The Cosmodrome is the mainstay of French Guiana's economy. In the meantime, the aerospace site in Kourou has also become a tourist motor for the domestic economy.

Forestry is an important industry in the country due to the tropical rainforest. Agriculture is practiced only near the coast. The only other industries worth mentioning are crab fishing and gold mining.

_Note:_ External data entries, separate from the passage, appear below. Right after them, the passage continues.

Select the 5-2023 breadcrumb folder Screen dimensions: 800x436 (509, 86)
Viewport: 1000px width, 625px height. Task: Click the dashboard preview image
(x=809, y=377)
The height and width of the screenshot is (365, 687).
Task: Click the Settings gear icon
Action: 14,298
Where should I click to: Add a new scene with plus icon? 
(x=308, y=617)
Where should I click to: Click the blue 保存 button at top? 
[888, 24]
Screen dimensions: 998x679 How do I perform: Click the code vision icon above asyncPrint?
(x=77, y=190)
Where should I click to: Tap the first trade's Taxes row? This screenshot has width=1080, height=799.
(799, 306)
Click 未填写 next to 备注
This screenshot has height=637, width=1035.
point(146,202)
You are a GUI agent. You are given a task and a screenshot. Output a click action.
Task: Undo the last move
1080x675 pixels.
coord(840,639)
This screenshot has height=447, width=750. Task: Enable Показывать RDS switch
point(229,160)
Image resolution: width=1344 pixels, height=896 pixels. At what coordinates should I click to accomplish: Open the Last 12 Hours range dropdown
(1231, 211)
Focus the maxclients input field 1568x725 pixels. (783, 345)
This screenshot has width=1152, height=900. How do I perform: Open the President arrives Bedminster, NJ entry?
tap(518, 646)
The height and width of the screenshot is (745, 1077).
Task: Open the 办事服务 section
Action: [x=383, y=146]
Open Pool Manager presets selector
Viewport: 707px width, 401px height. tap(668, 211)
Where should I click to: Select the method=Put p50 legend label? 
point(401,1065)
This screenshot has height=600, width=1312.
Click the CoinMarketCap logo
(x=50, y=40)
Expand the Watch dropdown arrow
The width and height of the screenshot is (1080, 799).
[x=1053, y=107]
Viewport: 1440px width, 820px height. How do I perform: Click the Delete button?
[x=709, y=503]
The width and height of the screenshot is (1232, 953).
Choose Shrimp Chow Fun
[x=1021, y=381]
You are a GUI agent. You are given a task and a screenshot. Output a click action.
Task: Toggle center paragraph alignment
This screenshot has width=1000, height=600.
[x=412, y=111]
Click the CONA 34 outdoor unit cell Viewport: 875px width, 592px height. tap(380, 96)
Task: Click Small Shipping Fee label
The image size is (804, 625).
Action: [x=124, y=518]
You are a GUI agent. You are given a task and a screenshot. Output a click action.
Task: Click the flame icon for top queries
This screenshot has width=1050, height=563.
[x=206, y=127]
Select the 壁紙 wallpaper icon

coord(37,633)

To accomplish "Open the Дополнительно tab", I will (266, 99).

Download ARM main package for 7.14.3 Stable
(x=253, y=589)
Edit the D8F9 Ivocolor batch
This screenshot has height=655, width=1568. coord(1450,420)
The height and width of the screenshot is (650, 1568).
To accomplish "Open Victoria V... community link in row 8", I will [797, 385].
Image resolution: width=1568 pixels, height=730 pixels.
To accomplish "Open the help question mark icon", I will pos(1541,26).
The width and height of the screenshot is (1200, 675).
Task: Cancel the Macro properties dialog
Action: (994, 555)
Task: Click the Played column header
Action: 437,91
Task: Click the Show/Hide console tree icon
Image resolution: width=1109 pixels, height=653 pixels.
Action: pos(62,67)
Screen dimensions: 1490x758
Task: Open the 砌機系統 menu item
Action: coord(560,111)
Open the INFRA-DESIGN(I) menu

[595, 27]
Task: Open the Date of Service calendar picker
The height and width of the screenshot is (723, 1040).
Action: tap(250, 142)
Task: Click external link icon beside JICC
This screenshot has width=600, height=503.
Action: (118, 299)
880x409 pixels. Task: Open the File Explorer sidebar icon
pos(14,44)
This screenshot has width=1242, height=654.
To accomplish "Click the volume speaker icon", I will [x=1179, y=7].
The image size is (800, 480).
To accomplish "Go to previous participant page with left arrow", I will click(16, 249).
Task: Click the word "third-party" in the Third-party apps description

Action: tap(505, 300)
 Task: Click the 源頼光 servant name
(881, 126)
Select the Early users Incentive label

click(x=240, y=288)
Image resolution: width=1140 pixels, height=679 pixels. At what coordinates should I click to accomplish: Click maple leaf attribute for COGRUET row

The main trading partners are metropolitan France, Trinidad and Tobago and Italy. The main exports are fish, rice and gold, while the most important import products from French Guiana include machines and vehicles. The mercury used in the (usually illegal) gold mining gets into the water and is ingested by the fish. In those parts of the indigenous population that mainly eat fish, this leads to symptoms of illness similar to Minamata disease in Japan. French officials are stepping up action against the illegal prospectors by arresting them and deporting them to Brazil. However, the prospectors soon penetrated French-Guyanese territory again, since the rainforest is very difficult to control. In addition, the French military has little legal recourse against the smugglers and environmental criminals who work in mafia-like structures. The prospectors, who do the actual work and take great health and legal risks, are usually in an oppressive, slave-like working relationship with their donos (Portuguese for owners) in the background, who often do not shy away from violence. The rise in the price of gold in recent years further exacerbates the problem.

In comparison with the gross domestic product of the EU expressed in purchasing power standards, French Guiana has an index of 57.6 (EU-25: 100) (2003). This makes French Guiana the poorest region in France. However, the high rate of self-sufficiency must also be considered here, which is not taken into account when determining the GDP.

In 2017, the unemployment rate was 22.4%.